As atribuições de significância a realidades passadas são sempre guiadas pelas preocupações atuais (Cercadillo, 2000), devendo debater-se com os estudantes a significância das realidades em estudo, não esquecendo que a significância é multiperspectivada e tem de ser contextualizada. Sendo que aquilo que mais importa nos estudos realizados sobre significância não são os acontecimentos e os agentes históricos que os estudantes consideram mais relevantes, mas sim quais são os seus argumentos para justificar a significância deles, contribuindo também desta forma para trabalhar e sofisticar as ideias dos estudantes acerca da explicação histórica. No que diz respeito a argumentos, existem argumentos mais e menos válidos para a atribuição de significância, os estudantes várias vezes apresentaram os seus próprios critérios e nem sempre vão ao encontro daquilo que se pretende ser histórico. Por exemplo, em estudos realizados por Seixas (1997) no Canadá e Monsanto (2004) em Portugal, os estudantes apresentaram ideias que fizeram emergir as categorias de significância Objetivista Básica e Subjetivista Básica, em que na primeira os critérios utilizados baseavam-se na atribuição de significância a realidades passadas validadas por autoridades, como professores, historiadores e manuais escolares, os estudantes consideraram que se essas realidades são mencionadas e valorizadas por essas autoridades é porque são importantes; pelo que nestes casos os estudantes não analisam a relevância nem refletem sobre ela, apenas repetem o que ouviram e aceitam sem questionar. Na categoria Subjetivista Básica os estudantes apresentam como critérios os seus gostos e interesses pessoais, ou seja, uma realidade histórica é relevante se lhes despertar interesse, não importando a relação entre eventos ou os contextos em que se inserem.
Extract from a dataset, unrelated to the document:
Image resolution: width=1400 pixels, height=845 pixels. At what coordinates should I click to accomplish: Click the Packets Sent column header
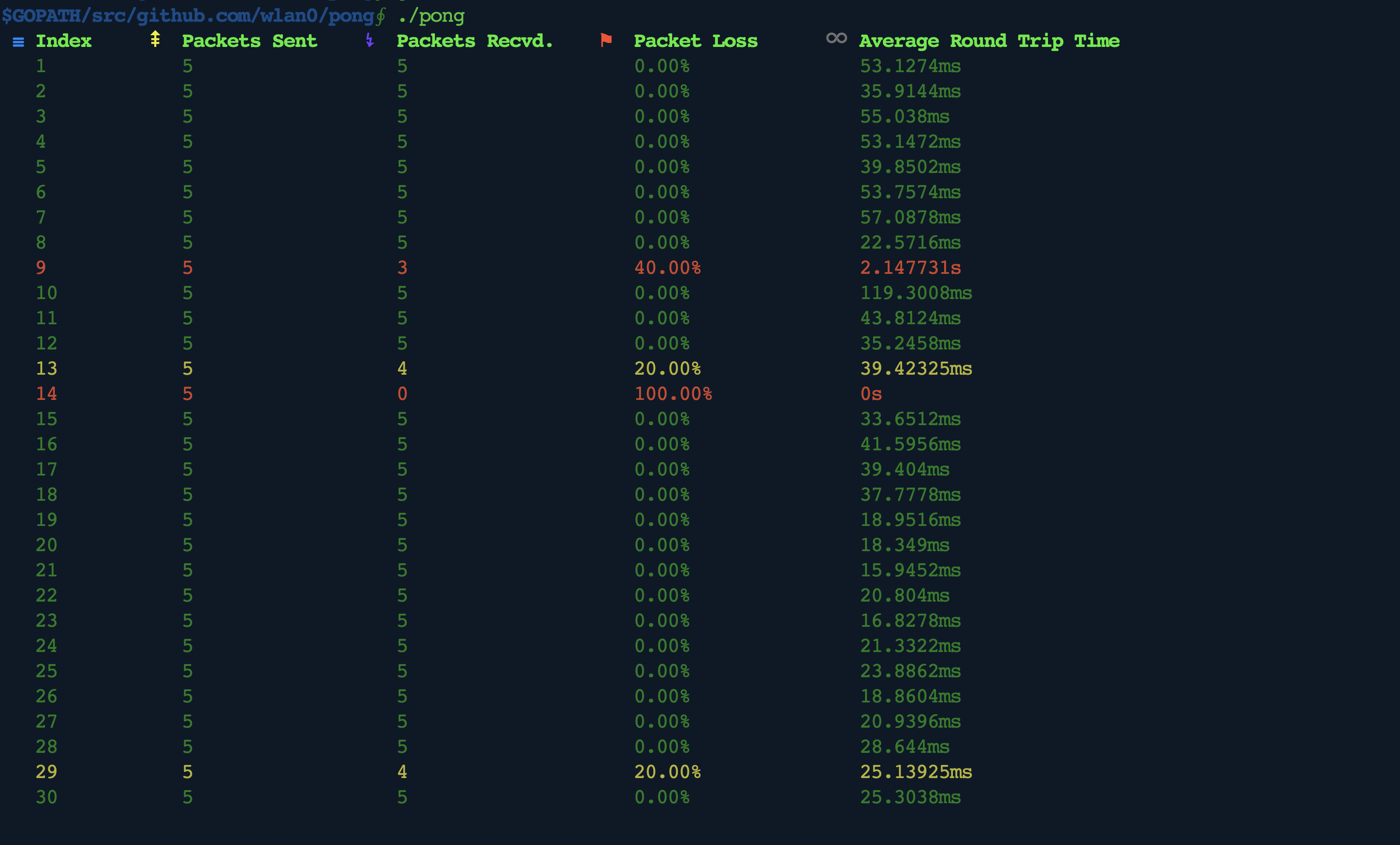pyautogui.click(x=249, y=41)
Estas duas categorias apresentam ideias de senso comum, que não sendo históricas implicam um trabalho de desconstrução e reconstrução, que só pode ser realizado através de tarefas orientadas em sala de aula, quer sejam tarefas escritas quer seja através do debate aberto em grupo turma, em que os estudantes são incentivados a apresentar e debater critérios, discutindo sobre a sua validade (ou falta dela). Aqui é necessário que os professores orientadores tenham consciência daquilo que implica “fazer” história, um processo complexo, fruto de construções, desconstruções e reconstruções, baseado na análise das evidências do passado, que nos chegam através das fontes históricas, e do cruzamento de várias perspectivas, tendo sempre em atenção a ideia de uma big picture, em que a História, para fazer sentido, tem de ser analisada e contextualizada de modo abrangente. Um processo complexo como este, que implica a transformação constante do nosso mundo de ideias (Gago & Ribeiro, 2022) não pode ser reduzido a simples questões de gostos e interesses pessoais. Esta problemática agrava-se quando se confunde a História ciência com uma “História” mais romantizada, voltada para o senso comum e para o entretenimento. Neste contexto o sentido da História e do ensinar História parece perder-se, valorizando-se a emoção em detrimento do racionalismo. Há espaço para os dois nas aulas de História, os gostos pessoais, a História mais ficcionada e a emoção podem ser utilizadas como um chamariz, mas não podem, em caso algum, ser um fim em si mesmas.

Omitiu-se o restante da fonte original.